According to Philip Steenkamp, Head Cluster Convenor 2019/2020 and third year BAccLLB student, traditional leadership structures such as cluster convenors are “without a doubt” still necessary, despite learning being mostly online.
“Arguably one of the distinctive features of Stellenbosch University is the vibrant out-of-class experience that it offers its students. The Cluster Convenors, as one of the main student structures on campus focused on promoting cohesiveness between different residences and PSO’s, will play a very important role as we attempt to build robust student communities in a post-COVID-19 world,” Steenkamp said.

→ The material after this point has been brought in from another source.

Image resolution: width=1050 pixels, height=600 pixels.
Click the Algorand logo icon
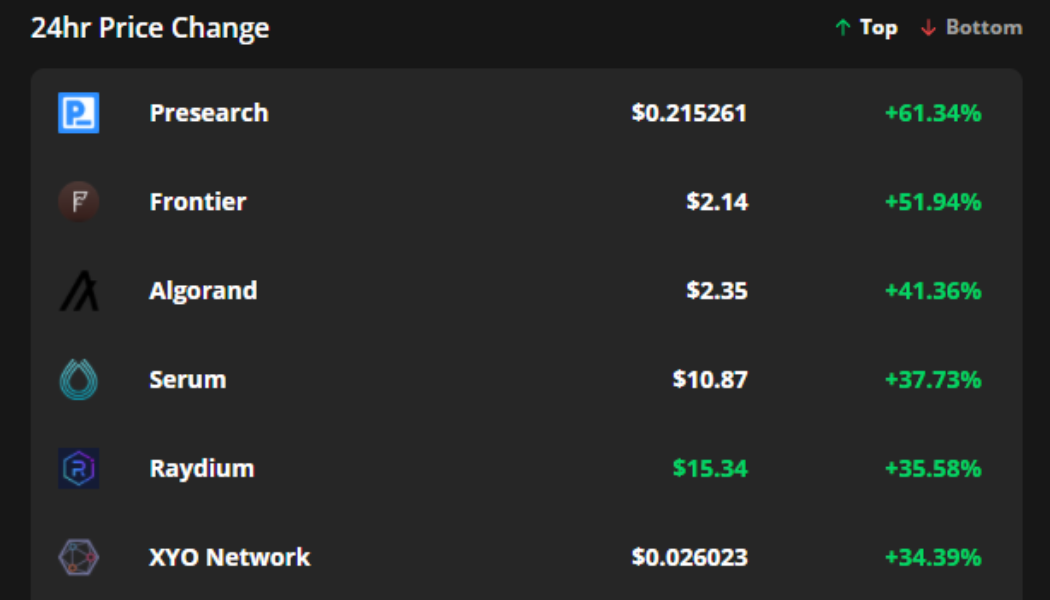tap(78, 290)
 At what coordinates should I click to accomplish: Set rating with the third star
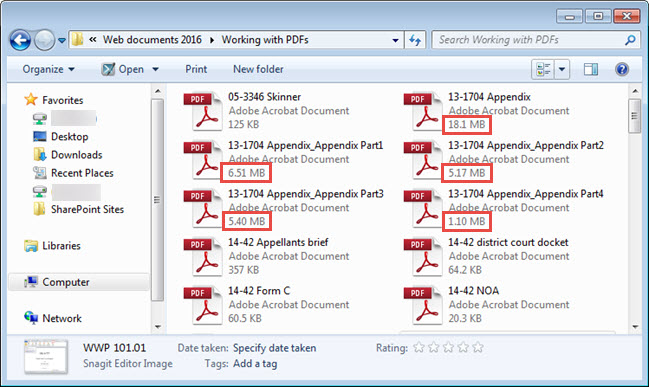[448, 347]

With regards to electing new cluster convenors in an era of online learning, Steenkamp added, “Most clusters have resolved to elect new Cluster Convenors within the next few weeks in conformity with other student leadership structures on campus”.

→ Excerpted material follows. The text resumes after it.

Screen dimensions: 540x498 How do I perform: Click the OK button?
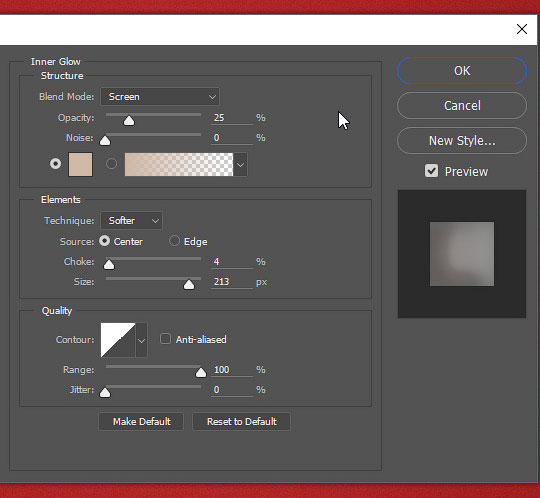coord(462,71)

According to Sinethemba Dlamini, Erica Residence’s Vice-Prim 2019/2020, the residence used Microsoft Teams as their official caucus platform, and it is on this platform that they experienced their “highest attendance ever”.

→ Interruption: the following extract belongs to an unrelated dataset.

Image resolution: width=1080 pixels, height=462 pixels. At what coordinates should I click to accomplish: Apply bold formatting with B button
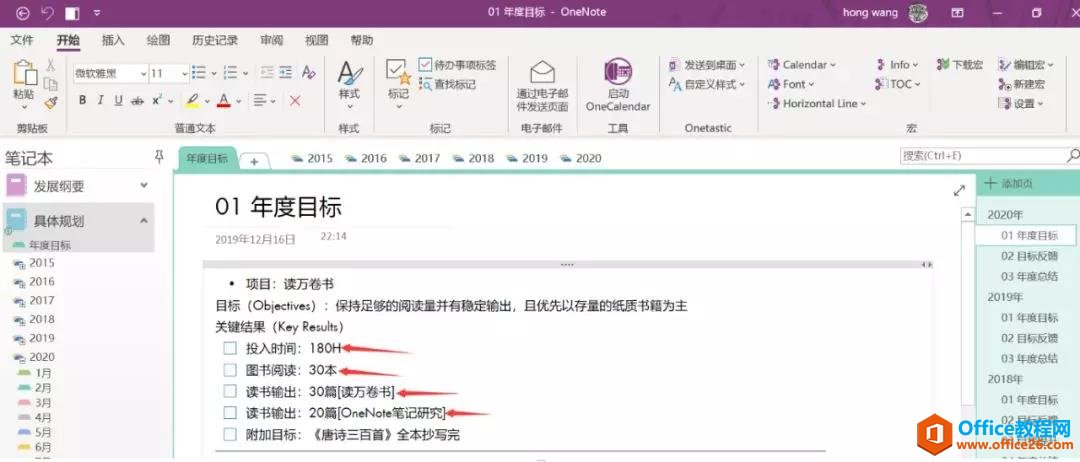[82, 100]
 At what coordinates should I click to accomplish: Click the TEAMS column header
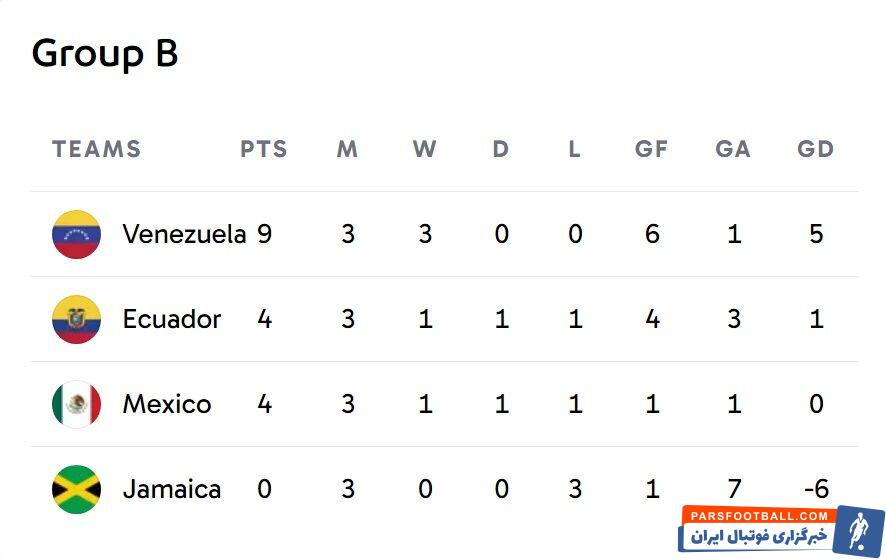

“We settled on using MS Teams as our official caucus platform. We did take into account that many of our Ericaners would face connection issues or issues of load shedding, as a result, we recorded the session to allow everyone to watch where and when they can.” Dlamini said.
Dlamini added that the official voting platform the residence chose was SunSurveys, because “this platform allows for only Ericaners to vote and to vote only once”.
Alten du Plessis, Eendrag Prim of 2019/2020, said that the male residence also facilitated its caucus on Microsoft Teams and the residence put a few measures in place to ensure that the maximum amount of house members could attend regardless of any data-related costs.
“At the start of the [pandemic] where the University gives data to students, [we] started a ‘sharing scheme’, if I can put it like that, where if you don’t really need the data, you pass the data on to someone who uses it more. At the start [we] had a few requests for this where data was passed around, but as more people started going back to res, that has diminished. We [also] had minutes for those who could not have attended the caucus,” Du Plessis said.
According to Du Plessis, the 2019/2020 HK did not necessarily change their portfolios, but rather “looked into ways to make their portfolio more [compatible with] the online community”, such as creating a mental wellness blog.
“The biggest issue for us during this online era is looking after the mental health and the wellness of our students. To that extent we’ve started a mental wellness blog, which I think [has] been absolutely fantastic. We have found the mental program to be very effective and I think just the numbers show the impact that mental health can have on academic performance. It is staggering how much of a difference it can make, especially for people who come from far away and don’t have a good support structure,” Du Plessis said.
Kamryn Smith, the newly elected Equité prim for 2020/2021, said that the PSO has had a lot of younger candidates availing themselves for leadership positions and that during the year they have experienced, “a lot more participation than usual”.
“We actually have a lot of first years interested [in] leadership positions, which is a really good thing because it’s been difficult as a PSO to adapt to the virtual community, considering we [were] already struggling with participation. Having first years interested [in] HK [positions] shows that we still have people who want to make a change without having as much face-to-face contact,” Smith said.